Абсурд – это горстка Ленина в мавзолее
– Что вы думаете о «театральном деле» и о Серебренникове?
– Нужно быть внутри этой истории, чтобы судить, кто прав, кто виноват. Но интуиция мне подсказывает, что денежные претензии здесь не первостепенная причина. Что касается того дурного представления, которое было устроено, – с обысками, задержаниями и арестами, я считаю, что это, конечно, «ту мач». Очень сочувствую Кириллу и его коллегам. Кого бы это ни касалось – режиссера или лифтера, – это все равно дичайший перебор, который льет воду на мельницу все усугубляющегося абсурда. Никто не понимает, почему это происходит. С одной стороны, в слове «абсурд» даже есть что-то интересное, но ведь в Северной Корее тоже абсурд, и этот абсурд с эпитетом «интересный» уже никак нельзя соединить. Потому что это жуть. До какой степени жути дойдет абсурд здесь, у нас? Или когда его количество перейдет в северокорейское качество? История с «Матильдой» – это, например, чистый абсурд, это смеху подобно все. Но для меня ведь абсурдны и многочасовые очереди в храм за мощами. Для меня все продолжающийся абсурд – горстка Ленина, лежащая в мавзолее, и количество детских домов в стране. Я считаю, что это уже абсурднейший абсурд. Это стыдно и дико. Я не знаю, как по-другому можно к этому относиться. Или вот этот закон об оскорблении чувств верующих. Ну как можно оскорбить чем-то чувство веры, если человек по-настоящему верит во что бы то ни было? Вот я верю в искусство. Ну как можно меня оскорбить, когда я знаю, что вот эти люди – талантливые, а другие – бездарные. И меня, мое чувство по отношению к искусству, к театру мнение какого-то человека, дилетанта или просто идиота, никак не оскорбит! Грусть вызовет, да. Это все абсурд.
– Как вы спасаетесь от абсурда?
– У меня просто нет свободного времени – настолько, чтобы я слишком погружался в него. Я все время что-то делаю, чем-то занимаюсь. Плюс, конечно, занимаюсь семьей, общаюсь с дочерьми, с сыном, с друзьями.

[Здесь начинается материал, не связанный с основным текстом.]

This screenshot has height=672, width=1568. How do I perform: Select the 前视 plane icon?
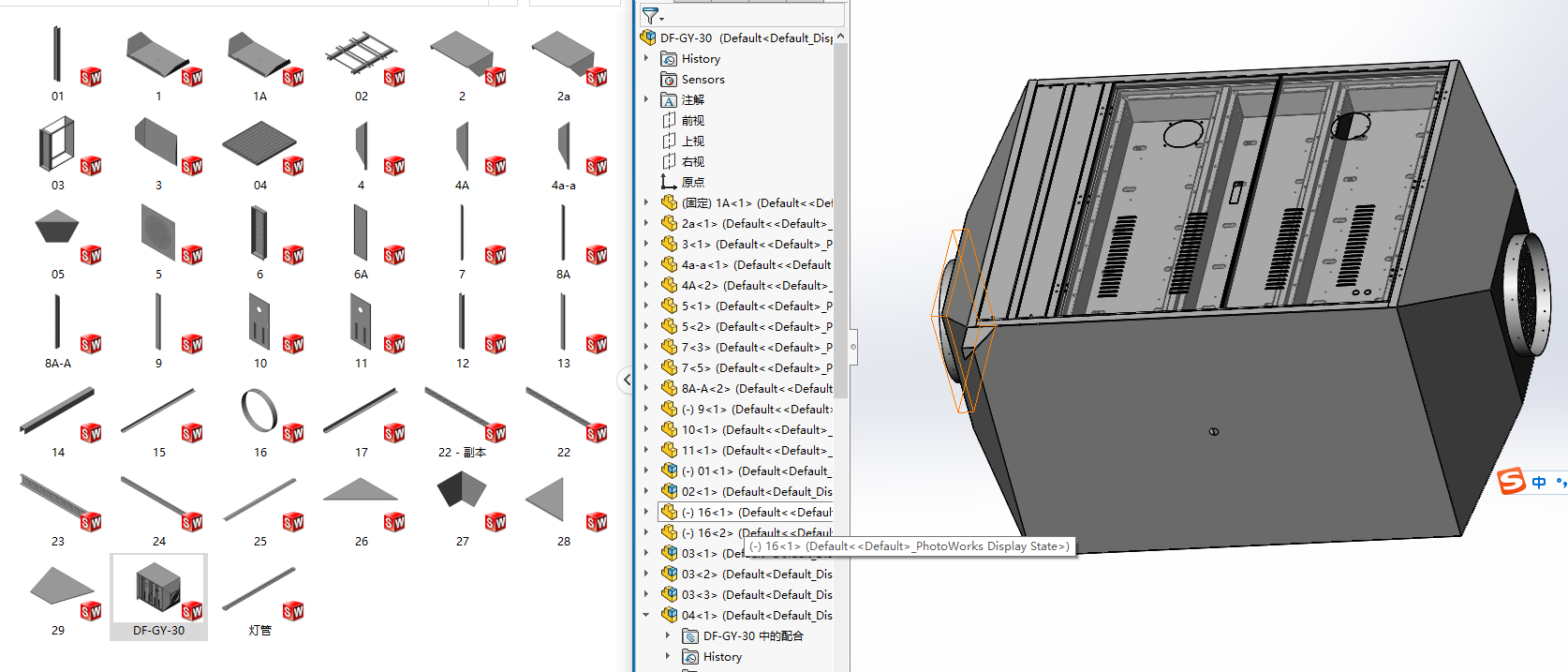click(669, 121)

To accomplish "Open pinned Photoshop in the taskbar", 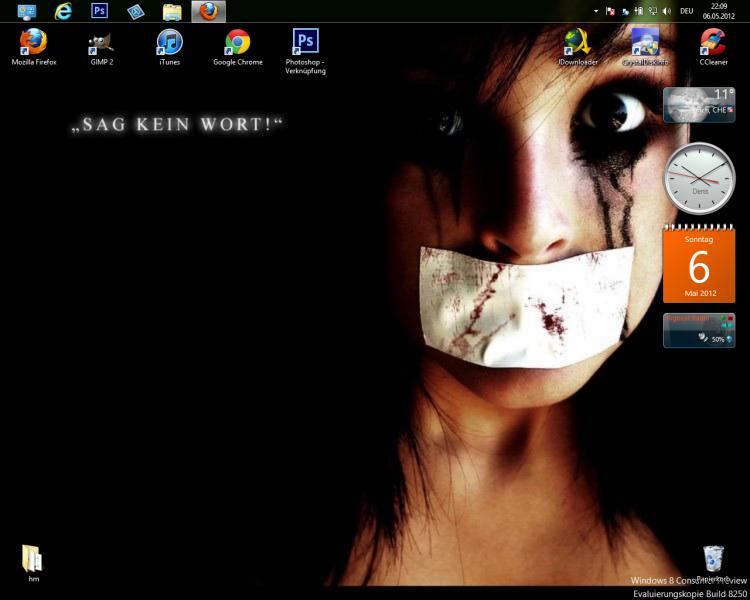I will point(99,11).
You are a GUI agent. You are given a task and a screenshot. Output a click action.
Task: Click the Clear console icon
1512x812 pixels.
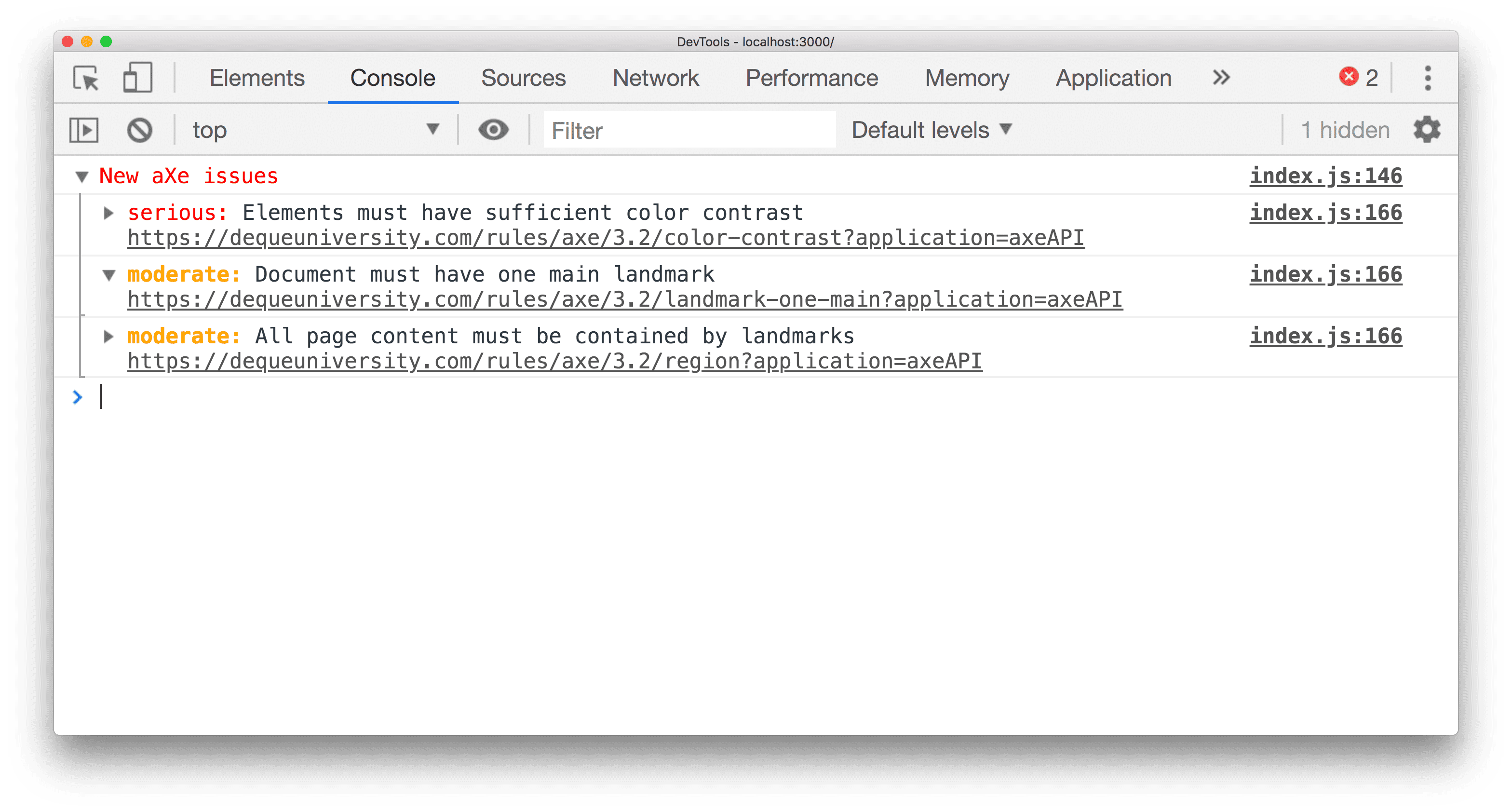click(x=140, y=129)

Но и от происходящего не отгораживаюсь, все время пытаюсь – насколько это удается – найти точки соприкосновения с тем, что происходит. Так что какой-то основательной внутренней эмиграции нет. Пока что.
Даты:
1963 - родился 10 ноября в Москве
1985 – пришел работать в Театр Вахтангова
1993 – открыл свой клуб «Маяк» в здании Театра Маяковского
1996 – Госпремия за роль Хлестакова в спектакле Мирзоева
1998 – «Ника» за работу в фильме «Страна глухих»
***
Материал вышел в издании «Собеседник» №43-2017.